06 Eylül 2014 19:28

Kadın programları politiktir!

Kadın programları yıllardır bu memlekette böyle yapılıyor. Hükümetin ‘aile’yi en yücelttiği dönemde zibil gibi çoğalan ‘İzdivaç’ programları, “Kadının yeri evidir, mutfağıdır” demek için mutfağımıza belki hiç giremeyen malzemelerle hazırlanan ‘yemek programları’, sektörde zayıflamaya gidildiği dönemde, alışverişi, tüketimi özendiren ‘Bugün ne giysem?’, ‘Bana ne yakışır?’ programları....
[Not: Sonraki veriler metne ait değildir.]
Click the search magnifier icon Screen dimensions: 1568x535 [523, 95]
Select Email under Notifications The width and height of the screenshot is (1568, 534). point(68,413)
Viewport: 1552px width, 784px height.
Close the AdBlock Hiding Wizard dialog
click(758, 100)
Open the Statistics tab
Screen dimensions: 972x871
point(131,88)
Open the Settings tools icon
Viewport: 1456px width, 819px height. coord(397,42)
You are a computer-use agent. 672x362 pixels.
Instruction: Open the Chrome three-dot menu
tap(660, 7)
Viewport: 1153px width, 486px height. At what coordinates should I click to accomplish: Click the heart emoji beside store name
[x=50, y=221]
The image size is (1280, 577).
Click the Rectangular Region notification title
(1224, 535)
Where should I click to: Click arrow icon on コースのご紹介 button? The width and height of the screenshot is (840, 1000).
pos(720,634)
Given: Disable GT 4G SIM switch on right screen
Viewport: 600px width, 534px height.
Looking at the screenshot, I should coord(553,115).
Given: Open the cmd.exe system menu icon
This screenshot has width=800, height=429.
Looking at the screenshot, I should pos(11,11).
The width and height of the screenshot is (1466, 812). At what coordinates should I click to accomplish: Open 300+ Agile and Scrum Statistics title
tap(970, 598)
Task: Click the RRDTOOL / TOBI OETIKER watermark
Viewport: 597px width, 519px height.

Kadın programları politiktir!
Paylaş

Gülşah İMREK

Altın yaldızlı, bol müzikli, ‘yetiş bacım’lı programlar Eylül ayının gelmesiyle başladılar. Hayatımızla, burun buruna yaşadığımız dertlerin kendisiyle hiçbir ilgisi olmayan kurgular. Çocuğu okula göndermiş, evin işini bitirmiş, akşamın yemek telaşına koyulmadan önce şöyle ‘Çayımı, kahvemi alıp televizyonun karşısına geçeyim biraz’ dediğimiz o saatte bir anda yüksek, bazen azarlayan ses tonuyla açılan programlar...
Elbette yeni var olmadılar. Kadın programları yıllardır bu memlekette böyle yapılıyor. Hükümetin ‘aile’yi en yücelttiği dönemde zibil gibi çoğalan ‘İzdivaç’ programları, “Kadının yeri evidir, mutfağıdır” demek için mutfağımıza belki hiç giremeyen malzemelerle hazırlanan ‘yemek programları’, sektörde zayıflamaya gidildiği dönemde, alışverişi, tüketimi özendiren ‘Bugün ne giysem?​’, ‘Bana ne yakışır?​’ programları.... Örnekler çoğaltılabilir. Malum her dönem ihtiyaca uygun biçimde şekillendiriyor kendini kapitalizmin medyası. Son dönemde ise kâr hırsıyla daha da katmerlendi dost görünen medyanın kadın düşmanlığı.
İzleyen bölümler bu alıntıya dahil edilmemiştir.